Różnica między dobrą, a zgubną decyzją inwestycyjną
Zapewne zgodzisz się z opinią, że możliwości pomnażania pieniędzy są dzisiaj o wiele większe niż w przeszłości. Wybór jest przeogromny: kilkaset spółek i funduszy inwestycyjnych, instrumenty pochodne i wiele innych. Rynek usług finansowych oferuje nam coraz więcej. Ale czy idzie to w parze z coraz lepszymi wynikami, z osiąganiem coraz wyższych dochodów? Niekoniecznie. Ogromny wybór przyprawia nas o coraz większy ból głowy i niestety zbyt często powoduje rosnące straty.
Dlaczego tak się dzieje? Dlaczego mając coraz większe możliwości pomnażania pieniędzy, nie potrafimy z nich korzystać, mówiąc wprost: tracimy?
Ponieważ jesteśmy niewolnikami zgubnych emocji
Przede wszystkim dlatego, że jesteśmy niewolnikami własnych emocji. Usługa, produkt finansowy, jakim jest lokata bankowa, fundusz czy polisa inwestycyjna, to „towar” taki sam jak każdy inny. Mamy producenta: instytucje finansowe, które tworzą dany produkt. Po drugiej stronie jesteśmy my: osoby, do których kierowana jest oferta, czyli kupujący. Instytucje finansowe „wytwarzają” i sprzedają swoje usługi, produkty, a my je kupujemy.
Jedni wybierają lokaty bankowe, drudzy akcje, jeszcze inni jednostki uczestnictwa funduszy inwestycyjnych. Kolejni polisy inwestycyjne i tak dalej. Towaru na półce z napisem: „Produkty finansowe dla osób oszczędzających” jest coraz więcej. Po który wyciągasz rękę? Powiesz, że po najlepszy. A co to znaczy: najlepszy? Zapewne dopowiesz: Oczywiście ten, który przyniesie mi najwięcej korzyści. Najlepszy dla mnie. Rozumiem. To są twoje przekonania. Masz do nich prawo.
Na początku każdej decyzji są emocje
Jaka jest rzeczywistość? Może być taka, jak ją sobie wyobrażasz, albo zupełnie inna. Od czego to zależy? Osoby, które zajmują się naukowo zachowaniami konsumentów, udowodniły, że nasza decyzja o kupnie dowolnego towaru lub usługi ma zawsze podłoże emocjonalne. Brian Tracy w książce Psychologia sprzedaży napisał:
„Wszystkie decyzje zakupowe są emocjonalne.

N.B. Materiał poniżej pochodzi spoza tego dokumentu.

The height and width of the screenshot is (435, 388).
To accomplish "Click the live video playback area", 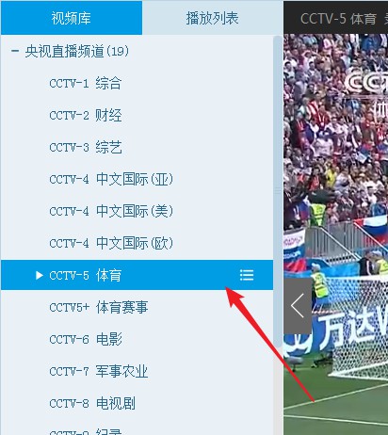I will [336, 234].
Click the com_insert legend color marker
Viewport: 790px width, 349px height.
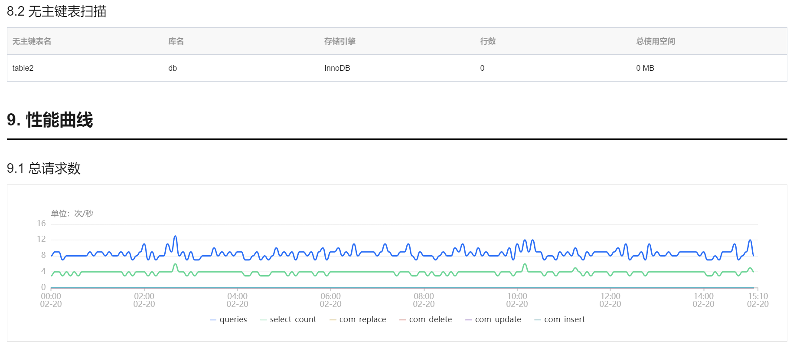click(x=538, y=320)
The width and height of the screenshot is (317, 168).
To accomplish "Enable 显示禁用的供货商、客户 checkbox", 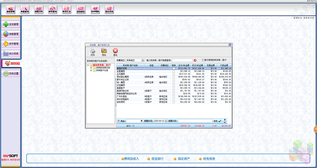I will [203, 60].
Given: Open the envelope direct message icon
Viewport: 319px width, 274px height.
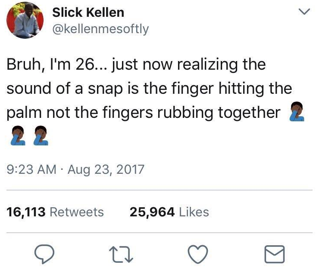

Tak naprawdę we wszystkim co robisz, kierujesz się w stu procentach emocjami”.
Najpierw działają na nas emocje, a dopiero później poszukujemy racjonalnego uzasadnienia decyzji. Tak jest zawsze: wtedy, gdy kupujemy lodówkę, samochód, a także gdy wybieramy sposób lokowania pieniędzy. Emocje mają pierwszeństwo. Wybitny psycholog społeczny Elliot Aronson w książce Człowiek – istota społeczna tłumaczy nasze zachowanie tzw. dysonansem poznawczym, który „nie przedstawia człowieka jako istotę racjonalną, ale raczej jako istotę skłonną do racjonalizacji”.
Podczas bessy nikt, kto ma oszczędności w banku, nie przyzna się przed samym sobą, że jedynym powodem wyboru jest strach przed ponoszeniem strat nominalnych, a nie realna korzyść.
Nie chcemy widzieć, że czasami tracimy siłę nabywczą oszczędności, że tracimy wyjątkowe (bo rzadkie) okazje inwestycyjne, a przede wszystkim, że tracimy możliwości realizacji bardziej ambitnych marzeń.
Jak to sobie tłumaczymy? Bardzo prosto: Na giełdzie się traci. Jak widać, bardzo dużo. Byłoby szaleństwem z mojej strony inwestować w takim okresie w akcje lub fundusze akcji. Nawet eksperci twierdzą, że nie ma szansy na poprawę sytuacji.
Dobrze brzmiąca wymówka
Żaden inwestor nie przyzna się, że podjął decyzję pod wpływem emocji. W związku z tym chwilę po emocjonalnym impulsie poszukujemy racjonalnych powodów, logicznego argumentu. Taka jest kolejność zdarzeń przy podejmowaniu każdej decyzji inwestycyjnej, dobrej – która przynosi nam określone korzyści, oraz zgubnej – której skutkiem są bolesne straty.
A gdzie tkwi różnica między nimi?
Jednym razem znajdujemy dobre uzasadnienie, rzeczywiste, podyktowane własnym interesem. Wówczas decyzja emocjonalna kończy się sukcesem. Innym razem nasze uzasadnienie staje się jedynie dobrze brzmiącą wymówką.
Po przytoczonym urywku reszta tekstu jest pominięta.